My mother was diagnosed with cervical cancer 13 years ago. The diagnosis couldn't have came at a worse time. She was 7 months pregnant with my youngest sister. My sister was perfectly healthy when she arrived, but my mothers mental status didn't ever bounce back after delivering a child at almost 50 years of age. She was so depressed.  She decided not to treat the cancer and take it as a death sentence. 2 1/2 years later she changed her mind and ran to the doctor's office. Her diagnoses was devastating. She had let it go far too long. The cancer had progressed and was now categorized as stage 3b, it had gotten so large that it had busted through her uterine wall and was dangerously close to pinching off both her spinal cord and ureters. The tumor was equivalent in size to a 20 oz. soda bottle.

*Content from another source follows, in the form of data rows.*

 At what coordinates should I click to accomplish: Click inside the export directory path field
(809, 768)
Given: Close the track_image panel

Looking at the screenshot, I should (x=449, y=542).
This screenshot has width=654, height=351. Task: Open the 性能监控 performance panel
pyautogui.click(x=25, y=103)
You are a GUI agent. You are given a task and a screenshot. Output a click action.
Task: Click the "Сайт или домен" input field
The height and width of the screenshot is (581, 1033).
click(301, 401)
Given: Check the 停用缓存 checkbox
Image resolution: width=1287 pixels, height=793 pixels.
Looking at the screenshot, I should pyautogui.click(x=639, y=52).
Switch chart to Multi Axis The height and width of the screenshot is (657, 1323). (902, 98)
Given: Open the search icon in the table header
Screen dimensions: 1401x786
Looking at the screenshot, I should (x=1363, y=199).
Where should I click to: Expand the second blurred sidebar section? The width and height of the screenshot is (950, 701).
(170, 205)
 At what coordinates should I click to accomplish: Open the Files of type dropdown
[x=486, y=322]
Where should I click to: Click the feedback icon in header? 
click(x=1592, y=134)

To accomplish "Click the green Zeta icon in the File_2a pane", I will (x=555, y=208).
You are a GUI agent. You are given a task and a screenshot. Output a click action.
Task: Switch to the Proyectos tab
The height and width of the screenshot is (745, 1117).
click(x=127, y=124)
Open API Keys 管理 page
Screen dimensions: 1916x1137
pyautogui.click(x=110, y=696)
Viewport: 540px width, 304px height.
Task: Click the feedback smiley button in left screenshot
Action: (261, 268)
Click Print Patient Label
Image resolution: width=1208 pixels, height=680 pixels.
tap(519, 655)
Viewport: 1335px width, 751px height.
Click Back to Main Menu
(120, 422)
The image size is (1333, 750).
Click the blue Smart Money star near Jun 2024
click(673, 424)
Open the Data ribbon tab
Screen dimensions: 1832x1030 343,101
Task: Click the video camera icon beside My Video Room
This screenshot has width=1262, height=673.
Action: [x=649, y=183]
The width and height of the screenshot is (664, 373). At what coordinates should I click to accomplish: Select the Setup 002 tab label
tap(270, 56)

Two weeks later she was admitted into the hospital with acute renal failure. She wasn't expected to ever make it out of the hospital but she did. In the end she actually beat the cancer. After the cancer was gone, she was even more miserable. She had so much pain from the damage the radiation had caused. She was in constant agony, it was the saddest thing I would ever see. I was wrong.

 

On the exact day of her fifth year anniversary for being cancer free we received another devastating diagnosis. They had found cancer again. This time it was in her lungs. It had also spread to her brain and  adrenal gland. She would not be coming back from this. She took the chemo treatments and lived for another 19 months. At the end of her battle with her illness, the cancer took a major toll on her brain. Her mind was clouded and she turned very aggressive and hateful. I remember standing in a parking lot with her while she screamed things like, "You Bitch. I will kill you when we get home!" If she would have been screaming these things at me, I would have understood why. She was screaming at my 7 year old little sister. That night my sister moved in with me. My mom also lived with me, but only on her good days. She died 3 years ago.

 

I don't think I can read a book about cancer. I don't know if I ever will be able to either. Last year I went as far as to buy and rate The Fault in Our Stars. I never read it, I just wanted people to quit suggesting it to me.